AIM OF THE TASK:
For the data that follows, state how many lines hold the string "Ashwood", giving the number by itself.

** Opening DATA FOR REVIEW block **

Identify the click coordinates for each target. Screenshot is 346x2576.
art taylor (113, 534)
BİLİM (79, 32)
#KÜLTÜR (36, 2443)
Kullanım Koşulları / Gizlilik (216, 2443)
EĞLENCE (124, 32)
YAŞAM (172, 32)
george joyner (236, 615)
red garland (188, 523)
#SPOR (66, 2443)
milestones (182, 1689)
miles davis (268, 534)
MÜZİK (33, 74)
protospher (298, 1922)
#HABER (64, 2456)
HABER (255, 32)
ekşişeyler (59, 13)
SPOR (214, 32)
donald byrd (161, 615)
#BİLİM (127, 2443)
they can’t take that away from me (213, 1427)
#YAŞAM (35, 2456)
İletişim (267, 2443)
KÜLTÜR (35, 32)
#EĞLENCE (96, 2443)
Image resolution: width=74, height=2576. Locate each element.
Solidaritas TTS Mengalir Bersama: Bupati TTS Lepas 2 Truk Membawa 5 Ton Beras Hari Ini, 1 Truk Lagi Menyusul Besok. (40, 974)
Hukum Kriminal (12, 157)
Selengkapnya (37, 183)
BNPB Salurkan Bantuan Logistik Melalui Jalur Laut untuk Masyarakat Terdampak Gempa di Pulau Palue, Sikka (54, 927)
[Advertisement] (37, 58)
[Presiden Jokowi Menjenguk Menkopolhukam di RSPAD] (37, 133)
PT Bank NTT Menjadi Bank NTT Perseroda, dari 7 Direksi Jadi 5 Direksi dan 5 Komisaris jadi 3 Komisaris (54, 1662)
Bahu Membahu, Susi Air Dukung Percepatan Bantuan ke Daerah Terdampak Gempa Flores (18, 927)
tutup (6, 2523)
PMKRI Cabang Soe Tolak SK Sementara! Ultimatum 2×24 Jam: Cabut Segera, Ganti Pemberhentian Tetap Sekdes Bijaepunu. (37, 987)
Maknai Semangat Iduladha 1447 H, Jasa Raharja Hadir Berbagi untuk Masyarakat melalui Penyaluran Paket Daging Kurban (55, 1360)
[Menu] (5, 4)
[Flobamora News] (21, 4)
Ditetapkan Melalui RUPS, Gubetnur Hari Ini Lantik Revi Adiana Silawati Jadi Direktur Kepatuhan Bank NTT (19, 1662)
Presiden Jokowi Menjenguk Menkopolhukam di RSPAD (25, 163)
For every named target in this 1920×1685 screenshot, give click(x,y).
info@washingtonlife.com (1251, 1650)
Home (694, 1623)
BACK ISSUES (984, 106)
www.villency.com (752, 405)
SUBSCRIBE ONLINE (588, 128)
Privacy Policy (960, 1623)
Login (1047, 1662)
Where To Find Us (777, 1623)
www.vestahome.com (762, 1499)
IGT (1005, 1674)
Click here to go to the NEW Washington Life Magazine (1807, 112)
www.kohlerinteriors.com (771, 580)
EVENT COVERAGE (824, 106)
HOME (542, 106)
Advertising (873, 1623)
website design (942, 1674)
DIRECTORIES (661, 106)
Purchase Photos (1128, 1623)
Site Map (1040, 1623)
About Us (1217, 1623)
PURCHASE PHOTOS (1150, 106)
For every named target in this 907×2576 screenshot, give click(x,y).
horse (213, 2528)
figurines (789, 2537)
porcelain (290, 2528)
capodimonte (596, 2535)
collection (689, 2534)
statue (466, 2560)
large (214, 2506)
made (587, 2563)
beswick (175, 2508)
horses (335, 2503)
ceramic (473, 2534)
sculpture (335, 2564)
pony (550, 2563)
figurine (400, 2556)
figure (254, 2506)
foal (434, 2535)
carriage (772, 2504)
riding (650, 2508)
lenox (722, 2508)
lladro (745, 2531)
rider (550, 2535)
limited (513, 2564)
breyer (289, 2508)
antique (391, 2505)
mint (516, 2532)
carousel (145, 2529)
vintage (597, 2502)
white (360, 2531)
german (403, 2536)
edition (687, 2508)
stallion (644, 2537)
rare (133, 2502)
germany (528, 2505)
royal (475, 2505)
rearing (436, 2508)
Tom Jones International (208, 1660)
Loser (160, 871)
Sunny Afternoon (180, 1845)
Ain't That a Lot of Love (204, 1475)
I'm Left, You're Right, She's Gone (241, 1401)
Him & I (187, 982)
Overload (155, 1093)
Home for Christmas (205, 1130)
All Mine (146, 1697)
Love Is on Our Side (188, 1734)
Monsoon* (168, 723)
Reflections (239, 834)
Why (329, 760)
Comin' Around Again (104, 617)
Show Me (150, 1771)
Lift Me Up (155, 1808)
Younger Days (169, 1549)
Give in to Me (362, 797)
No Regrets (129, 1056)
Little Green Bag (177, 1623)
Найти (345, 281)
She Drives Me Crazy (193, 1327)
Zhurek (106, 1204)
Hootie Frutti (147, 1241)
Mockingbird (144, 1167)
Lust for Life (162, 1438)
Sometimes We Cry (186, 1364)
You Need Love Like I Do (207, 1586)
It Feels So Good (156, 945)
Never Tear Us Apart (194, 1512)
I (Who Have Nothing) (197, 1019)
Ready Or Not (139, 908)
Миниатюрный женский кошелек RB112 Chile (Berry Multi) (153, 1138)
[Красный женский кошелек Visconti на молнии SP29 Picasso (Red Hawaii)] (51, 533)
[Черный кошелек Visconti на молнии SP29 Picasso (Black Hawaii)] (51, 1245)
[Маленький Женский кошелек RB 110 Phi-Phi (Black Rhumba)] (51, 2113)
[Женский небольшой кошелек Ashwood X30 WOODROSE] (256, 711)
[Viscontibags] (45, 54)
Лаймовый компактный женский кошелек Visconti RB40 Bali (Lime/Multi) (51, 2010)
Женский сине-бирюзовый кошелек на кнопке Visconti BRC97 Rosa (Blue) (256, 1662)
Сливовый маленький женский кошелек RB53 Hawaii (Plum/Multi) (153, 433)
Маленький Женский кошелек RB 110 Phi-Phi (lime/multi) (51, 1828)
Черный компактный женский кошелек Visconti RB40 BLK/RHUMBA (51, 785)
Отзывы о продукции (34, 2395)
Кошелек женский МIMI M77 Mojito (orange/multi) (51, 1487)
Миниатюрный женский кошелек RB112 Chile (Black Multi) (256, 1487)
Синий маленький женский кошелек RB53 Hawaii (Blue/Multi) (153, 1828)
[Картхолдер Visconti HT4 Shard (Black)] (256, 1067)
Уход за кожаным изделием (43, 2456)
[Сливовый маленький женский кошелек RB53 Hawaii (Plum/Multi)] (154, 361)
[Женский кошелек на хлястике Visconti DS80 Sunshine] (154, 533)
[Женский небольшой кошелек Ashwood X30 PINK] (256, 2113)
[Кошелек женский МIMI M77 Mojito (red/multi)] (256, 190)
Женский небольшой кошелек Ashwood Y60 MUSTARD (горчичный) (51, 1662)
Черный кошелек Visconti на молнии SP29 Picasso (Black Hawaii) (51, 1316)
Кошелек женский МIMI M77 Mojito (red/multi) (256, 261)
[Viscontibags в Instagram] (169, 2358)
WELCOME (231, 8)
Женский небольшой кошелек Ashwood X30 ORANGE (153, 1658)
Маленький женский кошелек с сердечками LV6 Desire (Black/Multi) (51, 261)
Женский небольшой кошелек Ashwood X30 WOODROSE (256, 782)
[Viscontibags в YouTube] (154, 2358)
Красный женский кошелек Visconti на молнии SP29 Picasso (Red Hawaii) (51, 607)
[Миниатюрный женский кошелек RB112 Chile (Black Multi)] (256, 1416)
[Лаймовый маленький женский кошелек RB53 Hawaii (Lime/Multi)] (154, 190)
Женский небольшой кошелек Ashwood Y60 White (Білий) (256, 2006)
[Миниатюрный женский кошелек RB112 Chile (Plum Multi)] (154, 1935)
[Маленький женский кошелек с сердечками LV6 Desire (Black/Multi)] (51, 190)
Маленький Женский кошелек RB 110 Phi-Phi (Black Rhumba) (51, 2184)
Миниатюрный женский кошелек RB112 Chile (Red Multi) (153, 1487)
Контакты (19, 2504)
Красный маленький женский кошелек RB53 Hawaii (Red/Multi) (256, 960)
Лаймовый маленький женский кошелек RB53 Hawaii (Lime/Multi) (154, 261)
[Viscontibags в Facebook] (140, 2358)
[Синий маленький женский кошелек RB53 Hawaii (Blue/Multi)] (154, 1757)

** Closing DATA FOR REVIEW block **

WRITTEN RESPONSE:
6